Uber Officially Ruled a Transport Company, Not Digital Service

The European Court of Justice (ECJ) has ruled that ride-hailing app Uber is a ‘transport company’ rather than a ‘digital service’.

Uber will face different regulations as a transport company

Uber has long been at the centre of a debate over whether or not they should be forced to follow local authority licensing rules, with Uber arguing the company is simply an “information society service” – connecting drivers and passengers electronically – rather than a cab firm.

Why was action taken against Uber?

The case arose after Uber was told to obey local taxi rules in Barcelona. A group called Elite Taxi asked a court in the city to impose penalties on Uber’s operations in 2014, and the case was eventually escalated.

But the landmark ruling from Luxemburg that Uber is in fact a transportation company, directly involved in carrying passengers, will have implications on how the firm is regulated – as well as the growing ‘gig economy’.

What happens next?

In its ruling, the ECJ said Uber “must be regarded as being inherently linked to a transport service and, accordingly, must be classified as ‘a service in the field of transport’ within the meaning of EU law”.

“It is for the member states to regulate the conditions under which such services are to be provided”.

Rules which can now be imposed on Uber include limitations to prevent unfair competition with other taxi service providers.

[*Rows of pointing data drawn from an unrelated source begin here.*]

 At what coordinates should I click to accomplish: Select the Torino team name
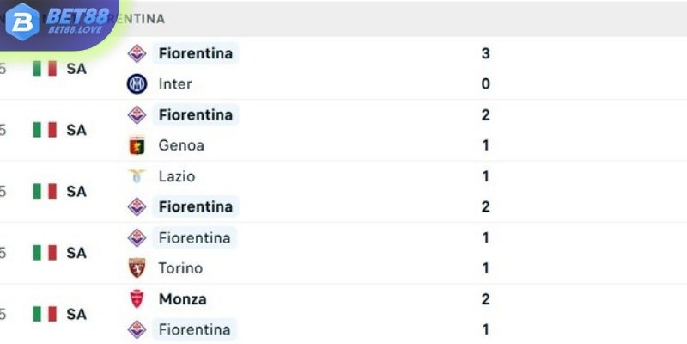tap(180, 268)
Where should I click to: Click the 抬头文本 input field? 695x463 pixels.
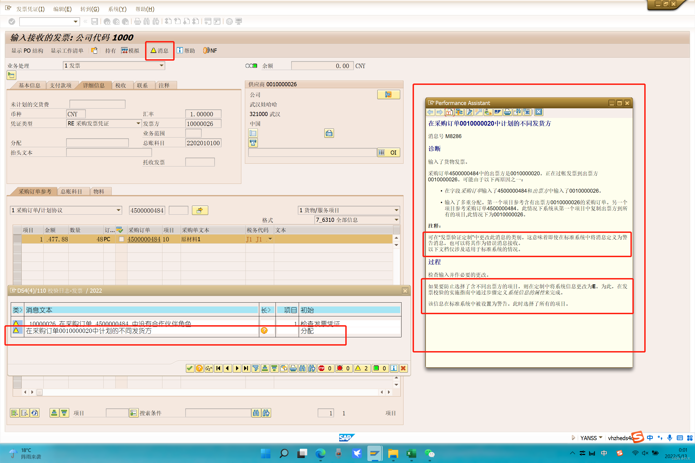109,152
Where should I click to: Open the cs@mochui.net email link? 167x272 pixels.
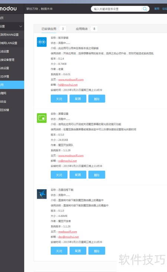click(68, 161)
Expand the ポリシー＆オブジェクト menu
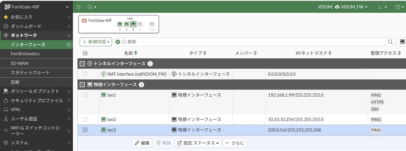Viewport: 406px width, 151px height. [36, 91]
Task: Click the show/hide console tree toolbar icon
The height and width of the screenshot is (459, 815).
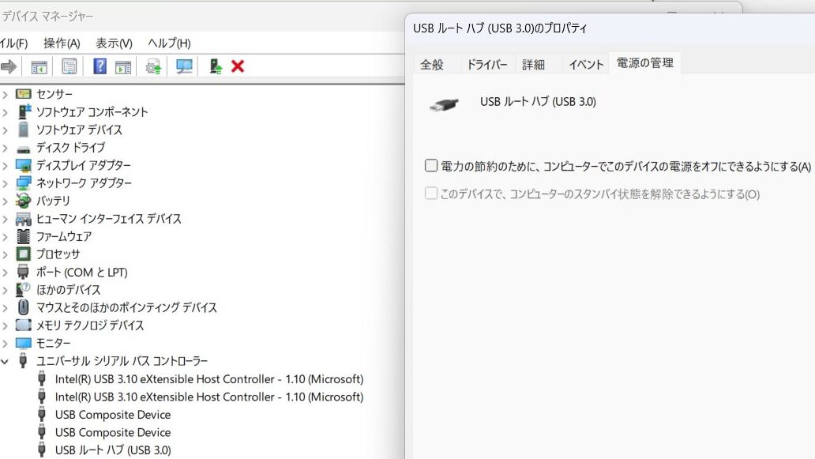Action: coord(39,66)
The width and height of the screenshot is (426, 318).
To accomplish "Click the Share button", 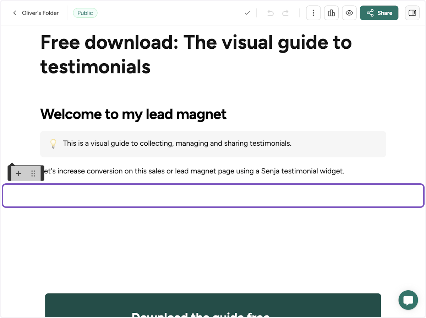I will (x=379, y=13).
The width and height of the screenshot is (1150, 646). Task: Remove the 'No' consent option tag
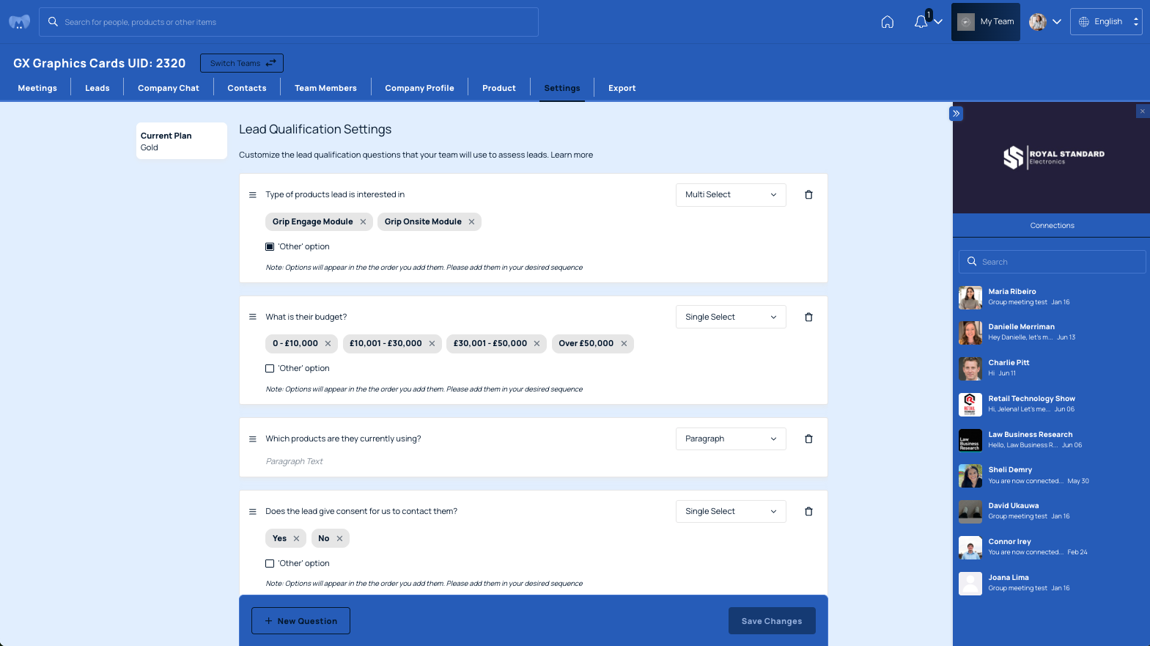pyautogui.click(x=339, y=539)
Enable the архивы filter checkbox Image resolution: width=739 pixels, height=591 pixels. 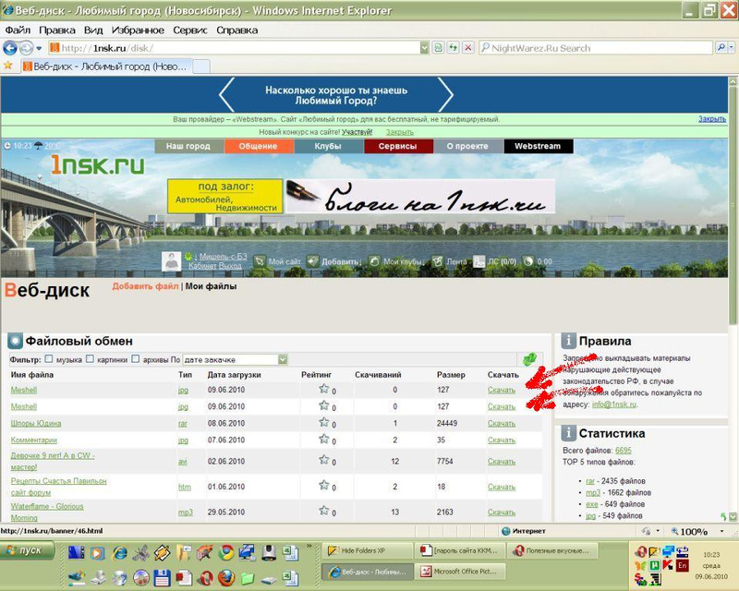(x=136, y=359)
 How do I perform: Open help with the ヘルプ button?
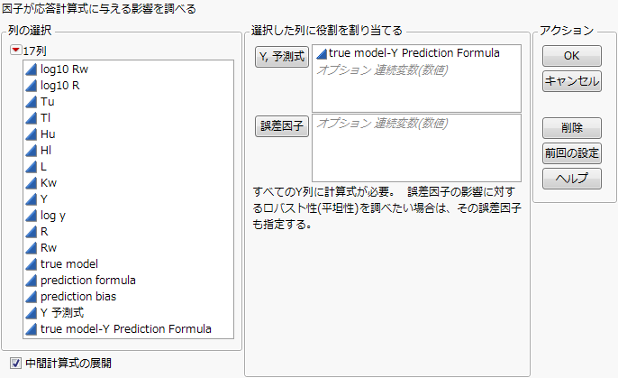coord(571,178)
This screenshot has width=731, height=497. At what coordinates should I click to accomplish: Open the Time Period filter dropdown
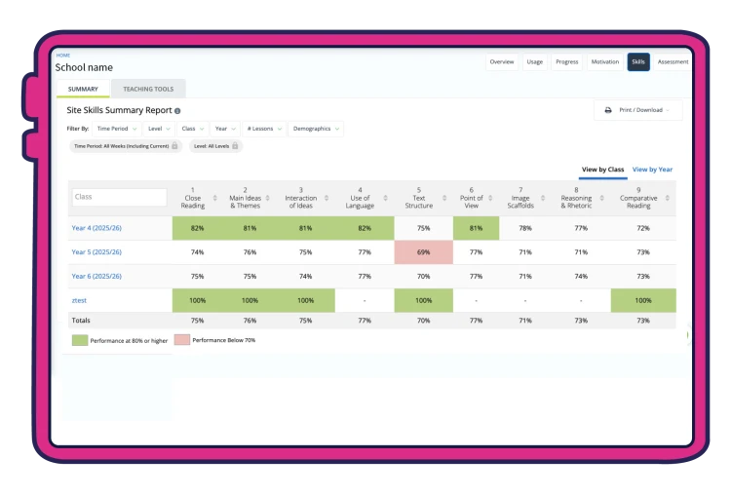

The case raises questions over whether Uber provides the entire service, including offline parts such as the driving itself. At present, Uber’s drivers are considered self-employed – a contentious issue amongst drivers who are denied certain workers’ rights. For Uber to be considered an “information society service”, the drivers would need to be “economically independent” of the service.

How has Uber reacted?

In response to the ruling, Uber said: “This ruling will not change things in most EU countries, where we already operate under transportation law. However, millions of Europeans are still prevented from using apps like ours.”

U.S. firm Uber is referring to a string of clashes with European regulators since it launched in Europe in 2012. In London it lost a court appeal which said its drivers must pass a strict English language test, a court in Rome is trying to suspend the app and Uber has shut down completely in Denmark after rule changes.

Uber’s statement continues, “As our new CEO has said, it is appropriate to regulate services such as Uber and so we will continue the dialogue with cities across Europe. This is the approach we’ll take to ensure everyone can get a reliable ride at the tap of a button”.